*YOUR OBJECTIVE*
Among the records that follow, set down only the lines from the one containing "You are a computer-use agent. The image" to the one containing "Task: Share the ネタじゃないので？ tweet", both included, exactly.

*STORED DATA*
-=-=-=-=-
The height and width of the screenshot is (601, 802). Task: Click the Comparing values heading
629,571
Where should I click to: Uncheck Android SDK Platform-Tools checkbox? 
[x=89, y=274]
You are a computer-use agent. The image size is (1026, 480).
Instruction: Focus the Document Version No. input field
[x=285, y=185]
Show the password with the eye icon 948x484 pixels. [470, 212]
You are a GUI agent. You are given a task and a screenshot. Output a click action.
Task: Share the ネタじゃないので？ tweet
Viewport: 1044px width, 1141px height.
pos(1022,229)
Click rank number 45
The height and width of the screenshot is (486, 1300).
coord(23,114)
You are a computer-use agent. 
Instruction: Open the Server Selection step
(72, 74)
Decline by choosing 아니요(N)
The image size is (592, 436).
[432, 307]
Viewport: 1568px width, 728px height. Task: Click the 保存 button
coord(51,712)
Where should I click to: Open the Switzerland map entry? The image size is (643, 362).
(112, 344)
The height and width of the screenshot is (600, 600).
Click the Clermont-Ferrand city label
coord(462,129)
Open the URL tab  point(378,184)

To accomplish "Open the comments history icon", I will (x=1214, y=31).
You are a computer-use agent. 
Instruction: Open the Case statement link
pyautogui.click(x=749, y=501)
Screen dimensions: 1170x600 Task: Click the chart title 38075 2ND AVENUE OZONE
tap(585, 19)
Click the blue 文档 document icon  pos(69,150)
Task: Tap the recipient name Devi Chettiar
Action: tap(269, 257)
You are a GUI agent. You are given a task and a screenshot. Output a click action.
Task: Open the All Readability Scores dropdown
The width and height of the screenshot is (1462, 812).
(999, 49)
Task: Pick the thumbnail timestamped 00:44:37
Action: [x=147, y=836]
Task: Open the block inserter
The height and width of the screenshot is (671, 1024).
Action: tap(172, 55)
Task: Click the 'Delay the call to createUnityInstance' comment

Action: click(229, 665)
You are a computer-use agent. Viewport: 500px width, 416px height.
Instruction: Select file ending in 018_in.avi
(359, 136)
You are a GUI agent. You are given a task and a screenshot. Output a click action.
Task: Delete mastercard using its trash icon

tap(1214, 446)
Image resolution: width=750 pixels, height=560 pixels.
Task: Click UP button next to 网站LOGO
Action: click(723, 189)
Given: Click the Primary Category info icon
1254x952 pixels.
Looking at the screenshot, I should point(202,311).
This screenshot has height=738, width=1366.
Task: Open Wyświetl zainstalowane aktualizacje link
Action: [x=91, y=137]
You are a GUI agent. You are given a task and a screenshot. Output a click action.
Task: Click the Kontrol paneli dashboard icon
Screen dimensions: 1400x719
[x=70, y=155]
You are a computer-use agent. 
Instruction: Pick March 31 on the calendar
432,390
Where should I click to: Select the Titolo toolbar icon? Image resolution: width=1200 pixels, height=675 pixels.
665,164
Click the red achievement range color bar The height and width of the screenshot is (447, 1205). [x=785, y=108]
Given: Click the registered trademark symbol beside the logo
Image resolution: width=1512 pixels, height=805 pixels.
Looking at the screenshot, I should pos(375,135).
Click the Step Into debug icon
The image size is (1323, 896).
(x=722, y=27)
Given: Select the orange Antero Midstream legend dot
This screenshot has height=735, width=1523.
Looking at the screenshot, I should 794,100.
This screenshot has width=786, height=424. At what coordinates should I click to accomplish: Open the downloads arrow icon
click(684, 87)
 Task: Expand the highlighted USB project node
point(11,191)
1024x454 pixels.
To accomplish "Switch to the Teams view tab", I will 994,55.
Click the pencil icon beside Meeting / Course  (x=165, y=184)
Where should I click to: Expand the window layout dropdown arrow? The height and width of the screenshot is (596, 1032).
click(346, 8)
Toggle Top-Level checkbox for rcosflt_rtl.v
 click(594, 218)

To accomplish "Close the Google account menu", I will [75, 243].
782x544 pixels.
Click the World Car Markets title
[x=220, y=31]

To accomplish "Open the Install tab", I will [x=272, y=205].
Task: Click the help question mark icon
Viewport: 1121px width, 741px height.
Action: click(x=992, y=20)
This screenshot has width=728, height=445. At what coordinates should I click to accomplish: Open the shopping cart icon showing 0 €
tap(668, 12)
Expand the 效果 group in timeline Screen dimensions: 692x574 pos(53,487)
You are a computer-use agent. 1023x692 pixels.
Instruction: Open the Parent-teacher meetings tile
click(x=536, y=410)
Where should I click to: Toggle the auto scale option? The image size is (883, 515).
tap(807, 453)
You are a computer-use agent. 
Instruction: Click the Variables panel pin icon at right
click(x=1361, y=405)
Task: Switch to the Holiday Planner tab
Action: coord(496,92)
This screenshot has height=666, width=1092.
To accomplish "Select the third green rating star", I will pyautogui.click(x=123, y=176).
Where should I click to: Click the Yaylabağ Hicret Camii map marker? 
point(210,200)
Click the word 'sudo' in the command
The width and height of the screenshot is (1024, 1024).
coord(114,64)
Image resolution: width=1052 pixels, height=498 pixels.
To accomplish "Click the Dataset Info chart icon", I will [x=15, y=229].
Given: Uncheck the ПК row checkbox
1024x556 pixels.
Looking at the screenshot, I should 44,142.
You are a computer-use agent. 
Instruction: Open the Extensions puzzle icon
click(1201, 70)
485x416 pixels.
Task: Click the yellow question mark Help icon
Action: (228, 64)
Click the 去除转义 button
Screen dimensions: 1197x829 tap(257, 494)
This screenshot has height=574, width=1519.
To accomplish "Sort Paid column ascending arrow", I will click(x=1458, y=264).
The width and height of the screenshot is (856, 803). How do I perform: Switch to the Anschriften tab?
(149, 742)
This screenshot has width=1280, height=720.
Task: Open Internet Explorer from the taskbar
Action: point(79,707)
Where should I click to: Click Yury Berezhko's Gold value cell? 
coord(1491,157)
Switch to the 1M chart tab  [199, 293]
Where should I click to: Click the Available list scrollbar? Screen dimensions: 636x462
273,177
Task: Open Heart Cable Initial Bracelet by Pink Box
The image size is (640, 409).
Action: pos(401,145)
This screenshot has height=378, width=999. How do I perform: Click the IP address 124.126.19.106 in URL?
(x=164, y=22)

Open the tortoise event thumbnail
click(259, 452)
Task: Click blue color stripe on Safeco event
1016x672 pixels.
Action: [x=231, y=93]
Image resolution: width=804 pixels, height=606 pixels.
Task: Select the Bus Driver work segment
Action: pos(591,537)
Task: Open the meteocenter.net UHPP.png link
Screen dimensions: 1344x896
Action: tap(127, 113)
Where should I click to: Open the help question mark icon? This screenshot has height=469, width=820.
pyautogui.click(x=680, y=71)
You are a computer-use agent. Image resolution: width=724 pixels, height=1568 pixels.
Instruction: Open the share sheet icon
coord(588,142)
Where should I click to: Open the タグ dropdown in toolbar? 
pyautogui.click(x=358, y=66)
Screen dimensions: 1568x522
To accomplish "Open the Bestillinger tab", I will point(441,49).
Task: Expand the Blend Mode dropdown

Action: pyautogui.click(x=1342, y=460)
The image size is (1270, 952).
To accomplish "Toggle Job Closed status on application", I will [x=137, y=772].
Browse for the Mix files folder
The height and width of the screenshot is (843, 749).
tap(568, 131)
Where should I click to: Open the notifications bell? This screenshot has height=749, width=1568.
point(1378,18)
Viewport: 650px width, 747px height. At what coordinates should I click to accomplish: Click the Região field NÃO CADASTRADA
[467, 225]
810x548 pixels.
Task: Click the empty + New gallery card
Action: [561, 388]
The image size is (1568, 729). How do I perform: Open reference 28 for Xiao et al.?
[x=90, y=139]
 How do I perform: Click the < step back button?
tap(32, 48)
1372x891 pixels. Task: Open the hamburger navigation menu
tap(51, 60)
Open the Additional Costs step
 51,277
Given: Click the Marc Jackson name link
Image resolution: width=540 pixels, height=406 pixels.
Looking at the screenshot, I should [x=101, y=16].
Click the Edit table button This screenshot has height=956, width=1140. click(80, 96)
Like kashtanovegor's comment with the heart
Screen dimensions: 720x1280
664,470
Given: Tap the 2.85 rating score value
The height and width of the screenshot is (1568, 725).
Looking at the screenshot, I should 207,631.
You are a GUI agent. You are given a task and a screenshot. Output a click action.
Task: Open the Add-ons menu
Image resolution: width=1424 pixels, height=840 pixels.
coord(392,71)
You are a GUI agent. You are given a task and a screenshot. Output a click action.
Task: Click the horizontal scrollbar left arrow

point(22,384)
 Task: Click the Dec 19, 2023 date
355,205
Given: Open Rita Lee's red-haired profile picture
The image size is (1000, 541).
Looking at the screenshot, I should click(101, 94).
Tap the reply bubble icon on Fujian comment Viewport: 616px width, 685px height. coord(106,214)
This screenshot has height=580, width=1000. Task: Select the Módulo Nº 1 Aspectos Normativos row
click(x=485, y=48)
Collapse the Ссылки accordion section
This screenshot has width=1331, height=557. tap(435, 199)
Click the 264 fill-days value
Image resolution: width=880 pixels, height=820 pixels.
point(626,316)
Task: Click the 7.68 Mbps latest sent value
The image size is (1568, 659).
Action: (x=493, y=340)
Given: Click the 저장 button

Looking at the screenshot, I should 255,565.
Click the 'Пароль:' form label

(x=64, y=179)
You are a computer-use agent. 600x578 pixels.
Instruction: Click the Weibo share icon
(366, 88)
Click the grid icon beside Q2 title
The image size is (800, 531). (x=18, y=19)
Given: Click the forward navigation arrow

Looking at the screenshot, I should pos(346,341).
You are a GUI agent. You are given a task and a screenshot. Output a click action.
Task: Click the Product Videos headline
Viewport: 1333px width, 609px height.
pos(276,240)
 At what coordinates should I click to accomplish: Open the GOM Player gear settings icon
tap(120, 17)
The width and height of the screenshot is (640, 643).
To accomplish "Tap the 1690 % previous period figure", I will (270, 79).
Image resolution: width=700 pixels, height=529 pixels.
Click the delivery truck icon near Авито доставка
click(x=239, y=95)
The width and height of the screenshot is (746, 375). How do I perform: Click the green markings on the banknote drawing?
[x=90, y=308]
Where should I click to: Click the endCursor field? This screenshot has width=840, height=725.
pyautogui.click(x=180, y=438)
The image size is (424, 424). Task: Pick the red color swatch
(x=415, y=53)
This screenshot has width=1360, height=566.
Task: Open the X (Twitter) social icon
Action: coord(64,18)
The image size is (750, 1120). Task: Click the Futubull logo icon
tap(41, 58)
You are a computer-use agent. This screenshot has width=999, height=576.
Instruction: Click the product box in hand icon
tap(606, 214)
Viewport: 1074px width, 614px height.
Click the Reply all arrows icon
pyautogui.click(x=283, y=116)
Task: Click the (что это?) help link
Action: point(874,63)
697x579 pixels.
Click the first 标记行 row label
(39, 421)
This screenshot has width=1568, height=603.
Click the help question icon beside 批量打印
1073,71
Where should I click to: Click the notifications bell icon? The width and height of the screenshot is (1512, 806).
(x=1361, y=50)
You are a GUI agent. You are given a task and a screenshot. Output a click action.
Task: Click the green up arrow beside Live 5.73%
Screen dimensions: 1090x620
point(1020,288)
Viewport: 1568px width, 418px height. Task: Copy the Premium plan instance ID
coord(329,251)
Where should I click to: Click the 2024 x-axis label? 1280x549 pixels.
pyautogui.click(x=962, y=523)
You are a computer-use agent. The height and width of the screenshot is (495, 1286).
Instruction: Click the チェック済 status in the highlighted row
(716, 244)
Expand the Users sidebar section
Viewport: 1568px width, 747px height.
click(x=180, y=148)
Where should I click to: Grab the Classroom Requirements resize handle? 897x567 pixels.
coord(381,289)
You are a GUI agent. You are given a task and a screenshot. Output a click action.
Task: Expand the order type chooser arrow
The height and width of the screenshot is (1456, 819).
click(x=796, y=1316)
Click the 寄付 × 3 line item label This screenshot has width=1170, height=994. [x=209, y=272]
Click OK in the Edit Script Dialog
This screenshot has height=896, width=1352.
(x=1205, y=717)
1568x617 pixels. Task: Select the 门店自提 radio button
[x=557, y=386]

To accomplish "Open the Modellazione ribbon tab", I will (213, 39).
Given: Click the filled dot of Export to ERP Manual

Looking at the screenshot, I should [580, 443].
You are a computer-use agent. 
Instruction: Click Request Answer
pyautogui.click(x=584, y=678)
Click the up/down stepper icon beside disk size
-=-=-=-=-
*FINISHED TASK*
You are a computer-use agent. The image size is (1026, 480).
Instruction: Focus the Document Version No. input field
[x=285, y=185]
Show the password with the eye icon 948x484 pixels. [470, 212]
You are a GUI agent. You are given a task and a screenshot. Output a click action.
Task: Share the ネタじゃないので？ tweet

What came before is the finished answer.